Politico’s Jim VanDeHei notices something that is, well, obvious: The media loves them some Obama.
“We just posted an item about the media’s reaction. Not a shocker here, Wolf Blitzer saying it was a grand slam; Chuck Todd saying that Michelle Obama owned this convention in a way no speaker owned the convention in Tampa, and David Gergen on CNN said if they have two more nights like this they could probably break this race open. The mainstream media tends to be quite smitten with the Obamas…
It follows, does it not, that a media smitten with the Obamas would be less than smitten with those who are trying to defeat the Obamas?

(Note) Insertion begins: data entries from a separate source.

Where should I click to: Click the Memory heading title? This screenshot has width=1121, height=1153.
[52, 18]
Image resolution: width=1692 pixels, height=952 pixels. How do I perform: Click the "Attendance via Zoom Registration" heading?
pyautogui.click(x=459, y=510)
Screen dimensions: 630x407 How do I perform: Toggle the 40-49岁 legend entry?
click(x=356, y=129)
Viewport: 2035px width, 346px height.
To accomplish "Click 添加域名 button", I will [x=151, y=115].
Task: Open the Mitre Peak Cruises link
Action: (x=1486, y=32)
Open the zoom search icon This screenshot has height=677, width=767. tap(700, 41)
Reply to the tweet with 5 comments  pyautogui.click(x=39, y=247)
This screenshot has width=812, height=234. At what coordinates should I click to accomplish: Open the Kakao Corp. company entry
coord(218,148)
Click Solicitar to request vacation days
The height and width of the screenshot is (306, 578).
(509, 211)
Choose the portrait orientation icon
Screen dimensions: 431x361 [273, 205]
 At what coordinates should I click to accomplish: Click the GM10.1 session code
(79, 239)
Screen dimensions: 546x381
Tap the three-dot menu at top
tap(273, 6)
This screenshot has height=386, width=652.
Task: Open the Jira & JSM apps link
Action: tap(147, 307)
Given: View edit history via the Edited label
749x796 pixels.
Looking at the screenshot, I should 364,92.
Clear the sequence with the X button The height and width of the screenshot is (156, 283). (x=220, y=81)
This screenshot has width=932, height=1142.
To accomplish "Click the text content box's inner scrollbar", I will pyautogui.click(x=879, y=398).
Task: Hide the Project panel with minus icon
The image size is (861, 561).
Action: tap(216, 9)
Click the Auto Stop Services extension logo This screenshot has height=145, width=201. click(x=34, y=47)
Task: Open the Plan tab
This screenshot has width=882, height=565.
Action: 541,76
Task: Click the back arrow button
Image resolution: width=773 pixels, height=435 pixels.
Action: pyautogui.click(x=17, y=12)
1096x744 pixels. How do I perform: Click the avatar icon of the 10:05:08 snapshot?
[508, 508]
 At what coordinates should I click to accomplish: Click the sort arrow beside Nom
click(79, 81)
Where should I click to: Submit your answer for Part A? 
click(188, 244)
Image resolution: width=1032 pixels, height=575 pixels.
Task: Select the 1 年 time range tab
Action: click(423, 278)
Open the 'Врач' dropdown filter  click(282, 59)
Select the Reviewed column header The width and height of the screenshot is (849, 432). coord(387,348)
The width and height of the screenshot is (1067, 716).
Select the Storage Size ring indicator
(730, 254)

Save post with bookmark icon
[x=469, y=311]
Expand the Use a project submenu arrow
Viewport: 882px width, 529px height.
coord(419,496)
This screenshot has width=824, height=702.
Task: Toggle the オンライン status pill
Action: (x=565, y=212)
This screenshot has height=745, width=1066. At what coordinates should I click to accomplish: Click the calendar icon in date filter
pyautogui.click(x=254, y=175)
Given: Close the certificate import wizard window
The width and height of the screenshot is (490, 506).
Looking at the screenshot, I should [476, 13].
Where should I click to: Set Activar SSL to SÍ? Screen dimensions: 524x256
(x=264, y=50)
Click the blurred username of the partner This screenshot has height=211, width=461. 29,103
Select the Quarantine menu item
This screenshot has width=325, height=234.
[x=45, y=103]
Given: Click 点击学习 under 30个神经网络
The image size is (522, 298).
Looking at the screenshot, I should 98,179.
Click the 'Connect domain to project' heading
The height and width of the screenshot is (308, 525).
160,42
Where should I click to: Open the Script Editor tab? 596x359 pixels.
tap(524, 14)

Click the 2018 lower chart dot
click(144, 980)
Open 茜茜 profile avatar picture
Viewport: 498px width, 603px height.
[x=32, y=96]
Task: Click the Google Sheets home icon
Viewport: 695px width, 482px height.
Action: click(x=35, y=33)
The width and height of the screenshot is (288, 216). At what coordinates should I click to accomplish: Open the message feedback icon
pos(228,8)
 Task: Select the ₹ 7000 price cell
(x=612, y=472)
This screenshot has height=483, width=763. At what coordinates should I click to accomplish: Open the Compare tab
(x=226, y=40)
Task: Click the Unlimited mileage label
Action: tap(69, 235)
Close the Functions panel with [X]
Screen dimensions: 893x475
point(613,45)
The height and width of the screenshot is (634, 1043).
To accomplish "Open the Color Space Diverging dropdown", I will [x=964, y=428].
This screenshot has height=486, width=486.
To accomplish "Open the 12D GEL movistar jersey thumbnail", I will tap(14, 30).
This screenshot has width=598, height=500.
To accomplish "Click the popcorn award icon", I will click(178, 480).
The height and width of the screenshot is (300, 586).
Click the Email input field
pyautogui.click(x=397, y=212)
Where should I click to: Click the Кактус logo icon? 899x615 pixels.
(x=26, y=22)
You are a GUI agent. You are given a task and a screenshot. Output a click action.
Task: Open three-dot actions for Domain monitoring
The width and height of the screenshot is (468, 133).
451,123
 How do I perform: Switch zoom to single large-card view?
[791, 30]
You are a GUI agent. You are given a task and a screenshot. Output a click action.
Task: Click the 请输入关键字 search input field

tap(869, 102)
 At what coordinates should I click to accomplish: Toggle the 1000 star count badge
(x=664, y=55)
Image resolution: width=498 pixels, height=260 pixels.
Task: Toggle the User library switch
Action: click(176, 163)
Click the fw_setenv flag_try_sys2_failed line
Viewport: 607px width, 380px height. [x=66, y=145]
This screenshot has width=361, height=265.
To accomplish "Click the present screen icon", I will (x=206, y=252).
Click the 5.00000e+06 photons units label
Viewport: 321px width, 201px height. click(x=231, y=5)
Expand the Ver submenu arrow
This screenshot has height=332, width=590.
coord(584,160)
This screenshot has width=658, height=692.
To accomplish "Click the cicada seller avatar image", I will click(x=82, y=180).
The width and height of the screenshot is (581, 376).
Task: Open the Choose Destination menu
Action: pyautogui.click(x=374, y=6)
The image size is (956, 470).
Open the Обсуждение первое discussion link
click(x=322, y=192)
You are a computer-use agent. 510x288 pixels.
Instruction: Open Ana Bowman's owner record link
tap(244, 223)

Here’s what I saw last week in Tampa.
I was standing about 10 or 15 feet away from Wolf Blitzer and Erin Burnett in their CNN booth at the RNC last week, on the last night of the convention. They and other TV types were on the ring that is several feet above the floor and wrapped around the forum in Tampa, and like all the other media there (Fox’s Shannon Bream was to their immediate right) they had their backs to the forum so that shots of them would show the stage and speakers behind them in the shot. The pair showed total disregard for and disinterest in the speeches that were being delivered behind them. At one point, during Sen. Marco Rubio’s speech, all of the media figures on the ring, including Lawrence O’Donnell of MSNBC, who was over to the CNN booth’s left, stood up and turned around to watch Rubio’s speech. Well, all but two. Neither Burnett nor Blitzer watched the speech at all. Blitzer was busy wolfing down a salad, and Burnett just looked like she hoped the whole thing would end soon. Blitzer did make two editorial comments under his breath, though. While Clint Eastwood was delivering his “empty chair” speech, Blitzer mouthed “terrible” and “embarrassing.”
Make of the CNN anchors’ demeanor whatever you will.